Sbagliereste però, ad immaginare le “toghe rosse” come la moderna “cinghia di trasmissione”. Semmai è il contrario, da tempo son loro a dettar la linea: basta ricordare Mani pulite, oltre al ruolo della Finocchiaro e di Violante, e le icone di Caselli, Borrelli, Boccassini e via magistrando. Ma in definitiva, se è vero che Veltroni ha consegnato le redini della sinistra a Di Pietro, è stato D’Alema a farlo senatore del Mugello.

Che i magistrati tra loro parlino, e poi parlino anche coi colleghi prestati alla politica, e questi parlino coi politici “puri” è fisiologico, quasi naturale. Violante perse la presidenza dell’Antimafia per essersi lasciato sfuggire con Minzolini che la procura di Catania stava per incriminare Dell’Utri, ma non lo aveva saputo certamente da una zingara. Meno fisiologico e normale, è che un politico non sappia tenersi un cecio in bocca, come si dice a Roma.

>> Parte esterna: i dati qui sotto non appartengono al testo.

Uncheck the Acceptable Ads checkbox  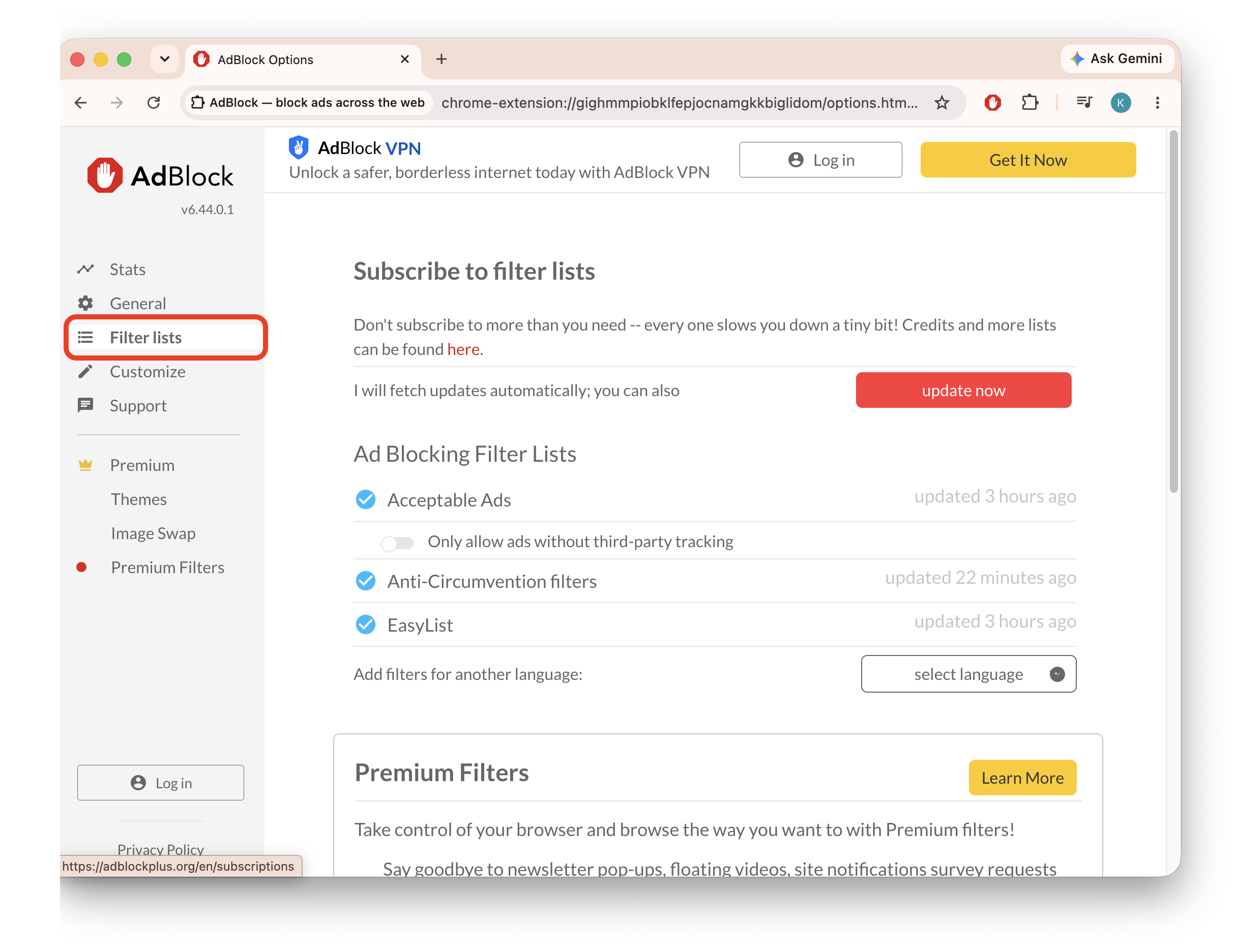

Va be’, D’Alema però lamenta che tutto diventa complotto e il merito scompare. Certo, c’è quella vecchia storia di come fu fatto fuori Natta. Ma qualcuno oserebbe sospettare che nel ’91, quando poi il Pci si tramutava in Pds e Occhetto sorprendentemente non trovò il quorum per fare il segretario, c’era una cospirazione dalemiana, forse orchestrata dal fido Velardi? E nel ’98, quando cadde Prodi e lui ne prese il posto a Palazzo Chigi, non crederete mica ad una congiura, semmai con lo zampino di Cossiga. Marini in corsa per il Quirinale del resto, s’era azzoppato da solo, mica perché D’Alema lo aveva mollato accordandosi in segreto con Berlusconi per Ciampi.

E pure Veltroni adesso, ha perso la segreteria del Pd nonostante D’Alema lavorasse lealmente al suo fianco, stava con lui come ora sta con Franceschini, mica con Bersani: chi l’ha detto che rema contro? No, il merito di D’Alema va riconosciuto. Anche se, come rimprovera Marcenaro, ha dimenticato l’antico insegnamento delle Frattocchie sui complotti: che prima si fanno e poi, eventualmente, se ne parla».